Task directions: Update the listing below so that every "Screen dimensions" becomes "Screen size", and reproduce everything else unchanged.
*****
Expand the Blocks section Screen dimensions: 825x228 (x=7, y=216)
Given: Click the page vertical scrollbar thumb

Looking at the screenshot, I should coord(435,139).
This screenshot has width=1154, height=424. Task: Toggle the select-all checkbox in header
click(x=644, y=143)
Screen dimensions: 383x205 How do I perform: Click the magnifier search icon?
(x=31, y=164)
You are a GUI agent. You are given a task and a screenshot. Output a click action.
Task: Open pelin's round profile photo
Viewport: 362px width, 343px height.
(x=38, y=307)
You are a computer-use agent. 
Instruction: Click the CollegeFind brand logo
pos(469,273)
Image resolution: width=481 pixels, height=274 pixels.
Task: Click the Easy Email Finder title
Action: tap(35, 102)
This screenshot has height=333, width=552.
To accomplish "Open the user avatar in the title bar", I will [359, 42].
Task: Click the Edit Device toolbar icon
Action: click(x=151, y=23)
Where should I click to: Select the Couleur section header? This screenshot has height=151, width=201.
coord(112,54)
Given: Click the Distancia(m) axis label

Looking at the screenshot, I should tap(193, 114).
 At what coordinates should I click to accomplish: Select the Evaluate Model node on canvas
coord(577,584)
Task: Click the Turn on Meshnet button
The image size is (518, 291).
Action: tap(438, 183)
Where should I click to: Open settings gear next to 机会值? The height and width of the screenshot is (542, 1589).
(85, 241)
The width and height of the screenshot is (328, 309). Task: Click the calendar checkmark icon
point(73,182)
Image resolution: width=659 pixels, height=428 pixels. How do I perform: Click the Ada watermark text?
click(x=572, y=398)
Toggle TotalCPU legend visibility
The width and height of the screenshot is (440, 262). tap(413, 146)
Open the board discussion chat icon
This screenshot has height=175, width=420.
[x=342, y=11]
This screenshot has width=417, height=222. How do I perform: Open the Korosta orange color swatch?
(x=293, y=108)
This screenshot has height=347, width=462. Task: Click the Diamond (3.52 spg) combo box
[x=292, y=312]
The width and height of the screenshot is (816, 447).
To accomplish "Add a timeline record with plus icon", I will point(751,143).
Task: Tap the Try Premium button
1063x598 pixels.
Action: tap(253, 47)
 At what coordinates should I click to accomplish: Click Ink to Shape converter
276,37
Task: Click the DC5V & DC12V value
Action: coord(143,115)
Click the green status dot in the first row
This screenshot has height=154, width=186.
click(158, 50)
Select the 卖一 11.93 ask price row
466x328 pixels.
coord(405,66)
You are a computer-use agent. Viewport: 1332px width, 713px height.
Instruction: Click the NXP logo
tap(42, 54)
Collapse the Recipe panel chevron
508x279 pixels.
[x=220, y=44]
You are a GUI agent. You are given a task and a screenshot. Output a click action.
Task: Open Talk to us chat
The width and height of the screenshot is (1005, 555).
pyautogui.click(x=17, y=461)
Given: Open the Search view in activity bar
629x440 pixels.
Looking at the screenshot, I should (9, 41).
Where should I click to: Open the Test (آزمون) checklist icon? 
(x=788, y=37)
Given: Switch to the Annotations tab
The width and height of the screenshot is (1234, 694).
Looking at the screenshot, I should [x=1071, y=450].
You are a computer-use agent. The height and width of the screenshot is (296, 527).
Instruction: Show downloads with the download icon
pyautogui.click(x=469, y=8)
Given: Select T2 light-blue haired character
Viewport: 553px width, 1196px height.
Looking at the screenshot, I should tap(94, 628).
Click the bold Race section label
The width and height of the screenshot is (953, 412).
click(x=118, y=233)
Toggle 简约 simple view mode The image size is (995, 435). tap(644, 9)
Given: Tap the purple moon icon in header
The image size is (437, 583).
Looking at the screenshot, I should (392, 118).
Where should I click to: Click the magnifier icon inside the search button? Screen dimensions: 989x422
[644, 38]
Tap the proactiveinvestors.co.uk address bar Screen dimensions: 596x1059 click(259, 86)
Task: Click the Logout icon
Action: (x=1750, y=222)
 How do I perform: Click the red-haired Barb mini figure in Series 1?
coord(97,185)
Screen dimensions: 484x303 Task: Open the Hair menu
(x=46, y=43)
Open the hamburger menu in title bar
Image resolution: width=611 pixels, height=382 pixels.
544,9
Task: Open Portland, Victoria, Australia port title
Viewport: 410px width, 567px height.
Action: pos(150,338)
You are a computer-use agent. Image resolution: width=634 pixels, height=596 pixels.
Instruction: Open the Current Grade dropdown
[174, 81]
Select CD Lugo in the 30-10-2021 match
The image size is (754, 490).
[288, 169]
*****
Completed task:
Expand the Blocks section Screen size: 825x228 (x=7, y=216)
Given: Click the page vertical scrollbar thumb

Looking at the screenshot, I should coord(435,139).
This screenshot has width=1154, height=424. Task: Toggle the select-all checkbox in header
click(x=644, y=143)
Screen size: 383x205 How do I perform: Click the magnifier search icon?
(x=31, y=164)
You are a GUI agent. You are given a task and a screenshot. Output a click action.
Task: Open pelin's round profile photo
Viewport: 362px width, 343px height.
(x=38, y=307)
You are a computer-use agent. 
Instruction: Click the CollegeFind brand logo
pos(469,273)
Image resolution: width=481 pixels, height=274 pixels.
Task: Click the Easy Email Finder title
Action: tap(35, 102)
This screenshot has height=333, width=552.
To accomplish "Open the user avatar in the title bar", I will [359, 42].
Task: Click the Edit Device toolbar icon
Action: click(x=151, y=23)
Where should I click to: Select the Couleur section header? This screenshot has height=151, width=201.
coord(112,54)
Given: Click the Distancia(m) axis label

Looking at the screenshot, I should tap(193, 114).
 At what coordinates should I click to accomplish: Select the Evaluate Model node on canvas
coord(577,584)
Task: Click the Turn on Meshnet button
The image size is (518, 291).
Action: tap(438, 183)
Where should I click to: Open settings gear next to 机会值? The height and width of the screenshot is (542, 1589).
(85, 241)
The width and height of the screenshot is (328, 309). Task: Click the calendar checkmark icon
point(73,182)
Image resolution: width=659 pixels, height=428 pixels. How do I perform: Click the Ada watermark text?
click(x=572, y=398)
Toggle TotalCPU legend visibility
The width and height of the screenshot is (440, 262). tap(413, 146)
Open the board discussion chat icon
This screenshot has height=175, width=420.
[x=342, y=11]
This screenshot has width=417, height=222. How do I perform: Open the Korosta orange color swatch?
(x=293, y=108)
This screenshot has height=347, width=462. Task: Click the Diamond (3.52 spg) combo box
[x=292, y=312]
The width and height of the screenshot is (816, 447).
To accomplish "Add a timeline record with plus icon", I will point(751,143).
Task: Tap the Try Premium button
1063x598 pixels.
Action: tap(253, 47)
 At what coordinates should I click to accomplish: Click Ink to Shape converter
276,37
Task: Click the DC5V & DC12V value
Action: coord(143,115)
Click the green status dot in the first row
This screenshot has height=154, width=186.
click(158, 50)
Select the 卖一 11.93 ask price row
466x328 pixels.
coord(405,66)
You are a computer-use agent. Viewport: 1332px width, 713px height.
Instruction: Click the NXP logo
tap(42, 54)
Collapse the Recipe panel chevron
508x279 pixels.
[x=220, y=44]
You are a GUI agent. You are given a task and a screenshot. Output a click action.
Task: Open Talk to us chat
The width and height of the screenshot is (1005, 555).
pyautogui.click(x=17, y=461)
Given: Open the Search view in activity bar
629x440 pixels.
Looking at the screenshot, I should (9, 41).
Where should I click to: Open the Test (آزمون) checklist icon? 
(x=788, y=37)
Given: Switch to the Annotations tab
The width and height of the screenshot is (1234, 694).
Looking at the screenshot, I should [x=1071, y=450].
You are a computer-use agent. The height and width of the screenshot is (296, 527).
Instruction: Show downloads with the download icon
pyautogui.click(x=469, y=8)
Given: Select T2 light-blue haired character
Viewport: 553px width, 1196px height.
Looking at the screenshot, I should tap(94, 628).
Click the bold Race section label
The width and height of the screenshot is (953, 412).
click(x=118, y=233)
Toggle 简约 simple view mode The image size is (995, 435). tap(644, 9)
Given: Tap the purple moon icon in header
The image size is (437, 583).
Looking at the screenshot, I should (392, 118).
Where should I click to: Click the magnifier icon inside the search button? Screen size: 989x422
[644, 38]
Tap the proactiveinvestors.co.uk address bar Screen size: 596x1059 click(259, 86)
Task: Click the Logout icon
Action: (x=1750, y=222)
 How do I perform: Click the red-haired Barb mini figure in Series 1?
coord(97,185)
Screen size: 484x303 Task: Open the Hair menu
(x=46, y=43)
Open the hamburger menu in title bar
Image resolution: width=611 pixels, height=382 pixels.
544,9
Task: Open Portland, Victoria, Australia port title
Viewport: 410px width, 567px height.
Action: pos(150,338)
You are a computer-use agent. Image resolution: width=634 pixels, height=596 pixels.
Instruction: Open the Current Grade dropdown
[174, 81]
Select CD Lugo in the 30-10-2021 match
The image size is (754, 490).
[288, 169]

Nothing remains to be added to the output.